(Task to complete): With the pictures left out, return exactly the lines from the one containing "You are a GUI" through the end of the listing below.
━━━━
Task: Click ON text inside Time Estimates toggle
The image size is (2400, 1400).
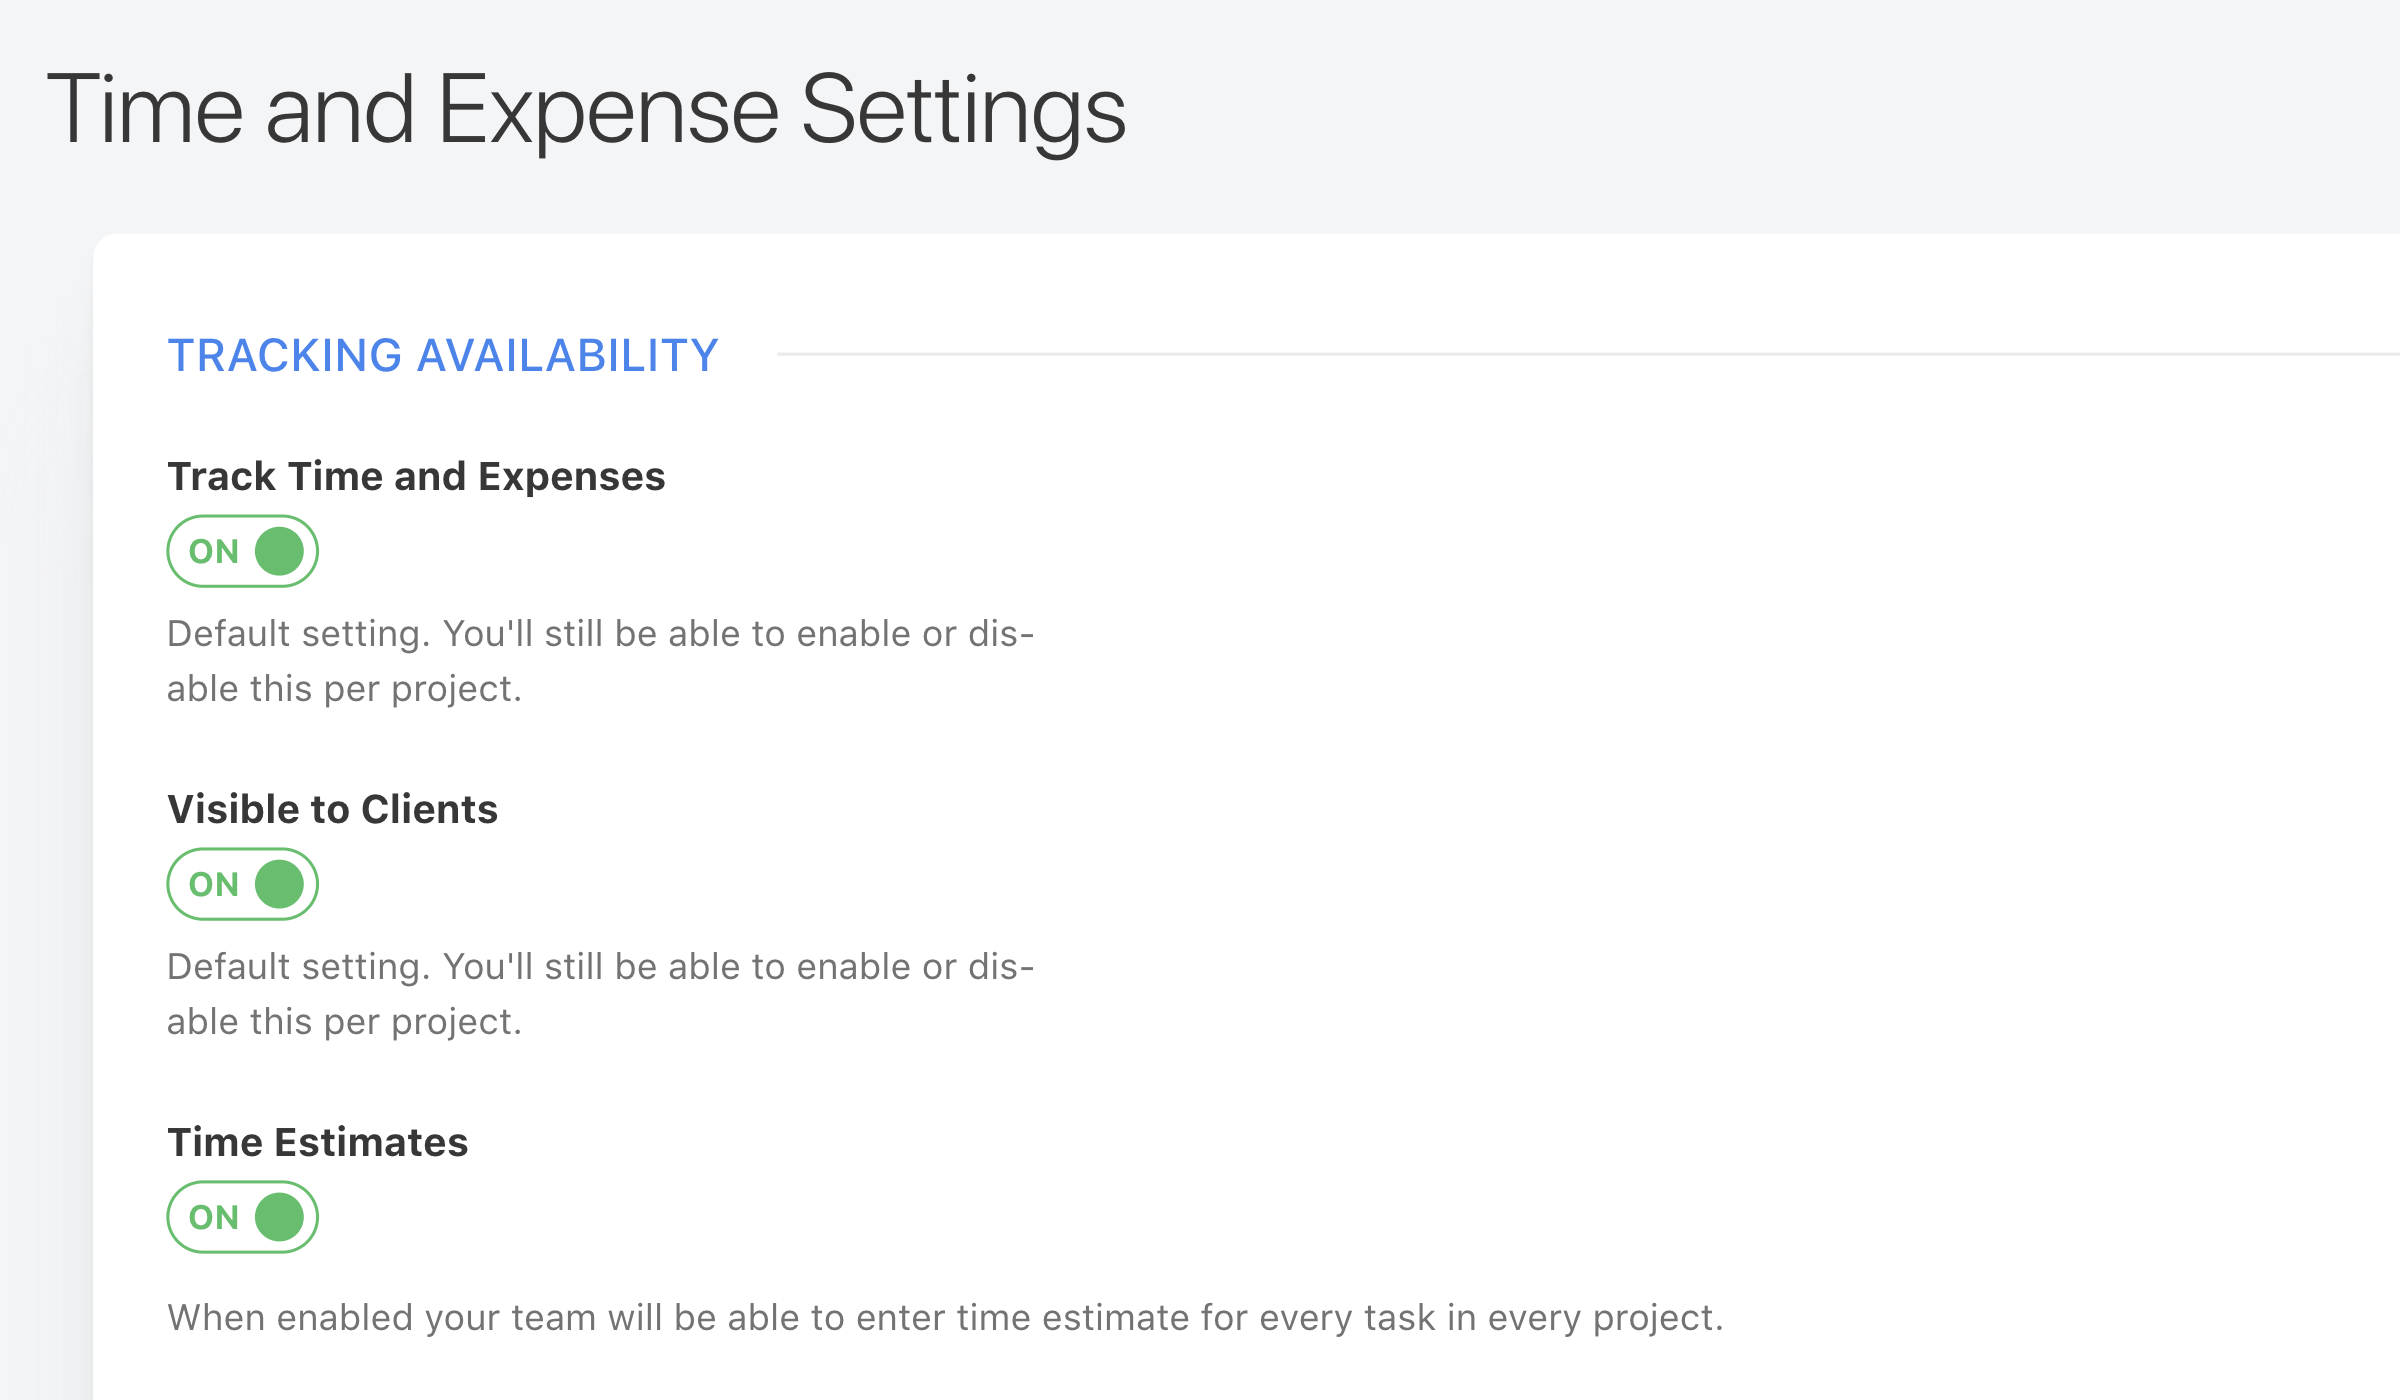Action: point(214,1217)
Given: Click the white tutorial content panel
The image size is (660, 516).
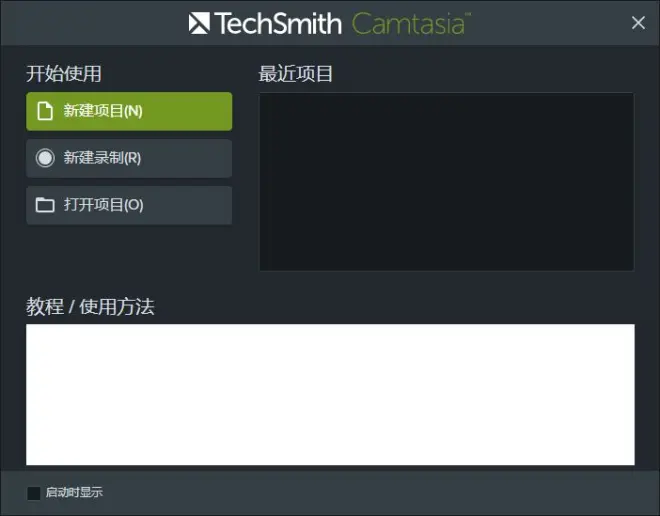Looking at the screenshot, I should coord(330,394).
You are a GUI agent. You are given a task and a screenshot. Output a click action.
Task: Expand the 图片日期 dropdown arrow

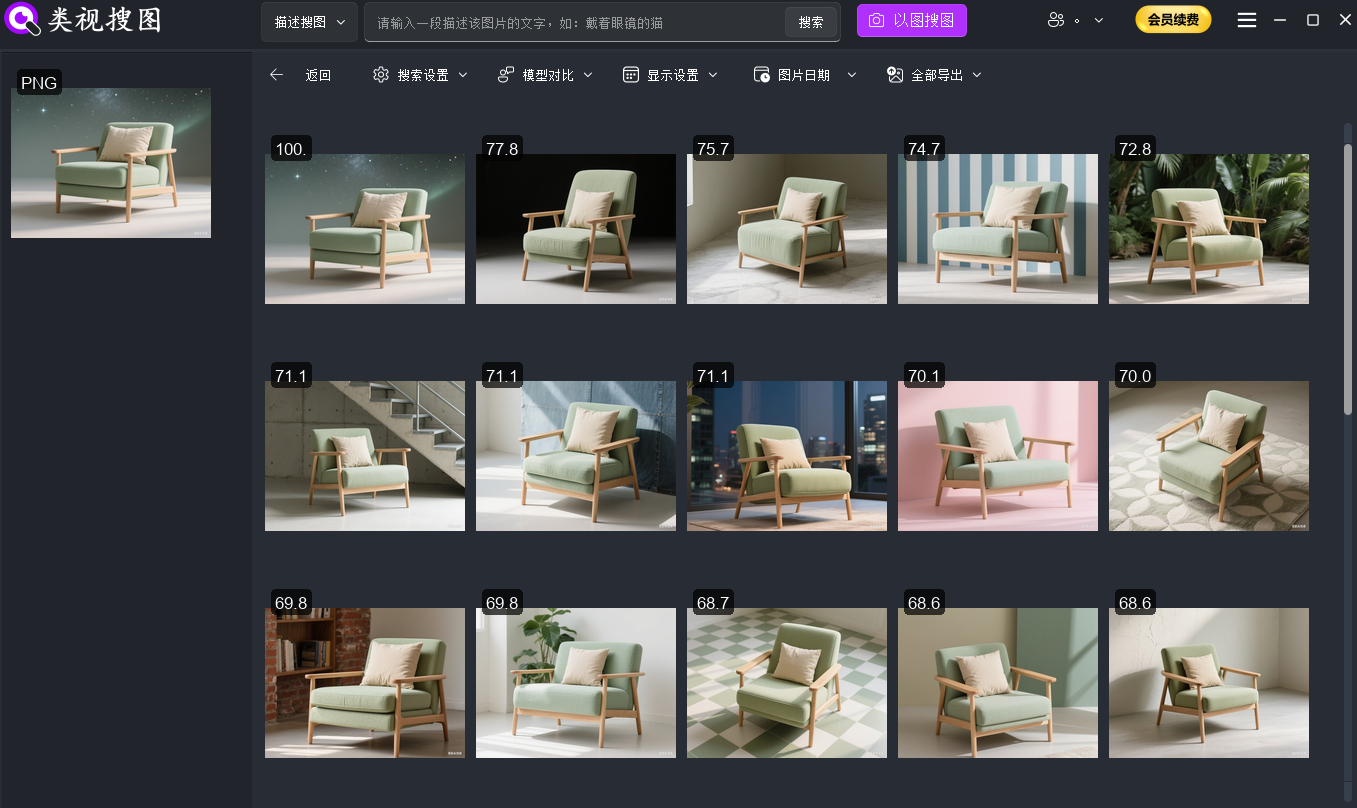point(852,75)
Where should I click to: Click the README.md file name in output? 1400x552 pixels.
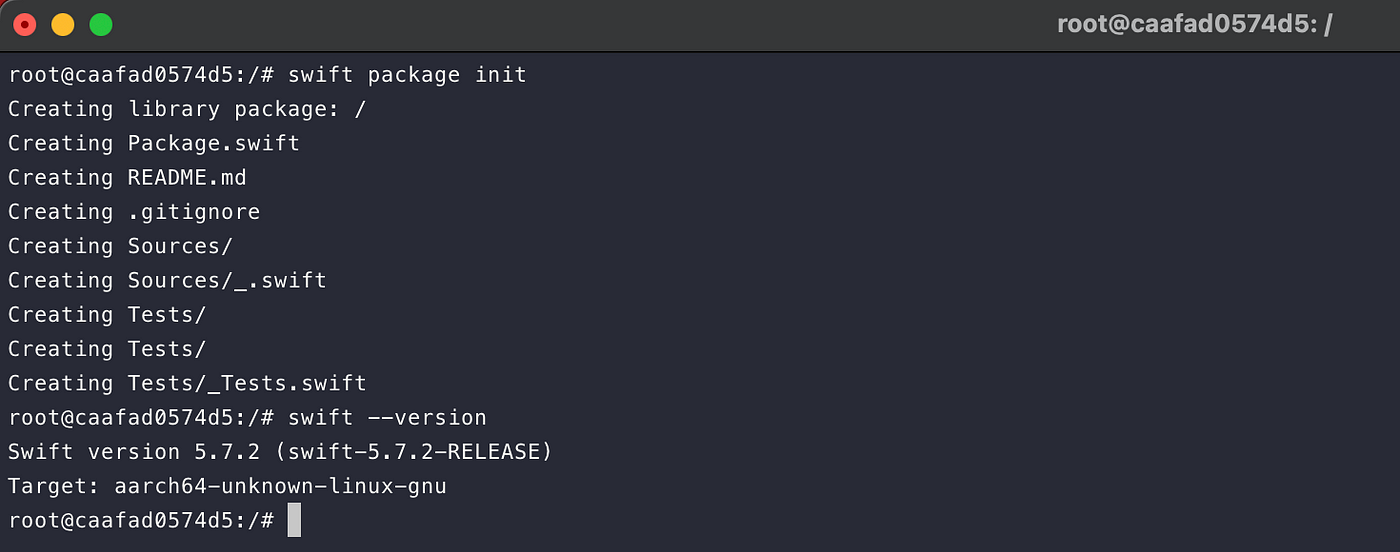pos(187,177)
━━━━
(Worked solution):
You are a GUI agent. You are given a task and a screenshot. Output a click action.
Task: Expand the 图片日期 dropdown arrow

point(852,75)
Where should I click to: Click the README.md file name in output? 1400x552 pixels.
pos(187,177)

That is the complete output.